Restraint is evident in the vocal parts as well. Hampton’s dialog exhibits a Shepardesque talent for plain and idiomatic yet poignant everyday English. Thanks to the declamatory singing style and a score light on ornamentation, nearly all the dialog would have been easy to follow even without the prominent surtitles. There is an overwhelming reliance on recitative, and few arias. (One occurs by dramatic necessity when The Magistrate finds himself in solitary confinement and is thus forced to solo.) Choruses often consist of non-word vocalizations, or the mindless repetition of catchphrases by army personnel brainwashed into goons.

The plot naturally calls for a largely male cast. Countering the tradition of male lead as tenor, Richard Salter as the Magistrate is a stunning baritone; his nemesis Eugene Perry as Colonel Joll sinks even deeper as a baritone-bass.
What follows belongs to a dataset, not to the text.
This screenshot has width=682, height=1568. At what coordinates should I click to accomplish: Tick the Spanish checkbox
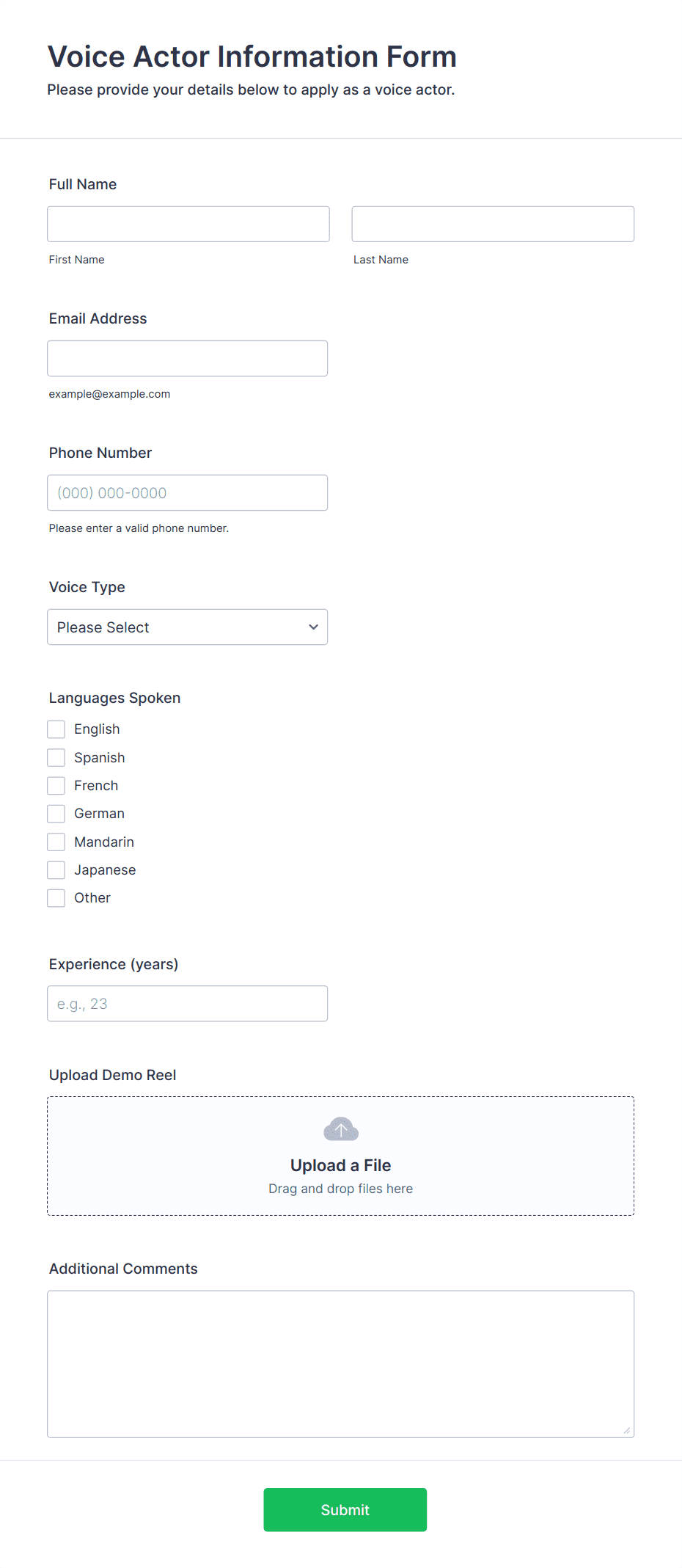point(56,757)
This bottom-feeding approach to male singing helps to accentuate the grim and violent subject matter. When we first hear the wail (in pain) of mezzo Adriana Zabala as The Barbarian Girl, the sudden intrusion of high-pitched female singing adds a welcome but rare dramatic contrast to a score that effectively, but depressingly, complements Coetzee’s grim tale. Salter in particular drew shouts of “Bravo!” for his aplomb in executing what must have been an exhausting role; Perry also drew adulation (and a few hisses for the authenticity of his evil) and, in addition to Zarbala, Georgia Pickett (soprano) stood out as the cook.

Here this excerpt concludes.